■ **TASK REQUIREMENTS**
Every entry below must appear again, exactly as written.

■ **INFORMATION PROVIDED**
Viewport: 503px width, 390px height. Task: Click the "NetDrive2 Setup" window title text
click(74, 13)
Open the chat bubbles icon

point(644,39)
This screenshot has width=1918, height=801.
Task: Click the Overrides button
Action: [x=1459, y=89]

■ **SOLUTION**
Viewport: 503px width, 390px height. Task: Click the "NetDrive2 Setup" window title text
click(74, 13)
Open the chat bubbles icon

point(644,39)
This screenshot has width=1918, height=801.
Task: Click the Overrides button
Action: [x=1459, y=89]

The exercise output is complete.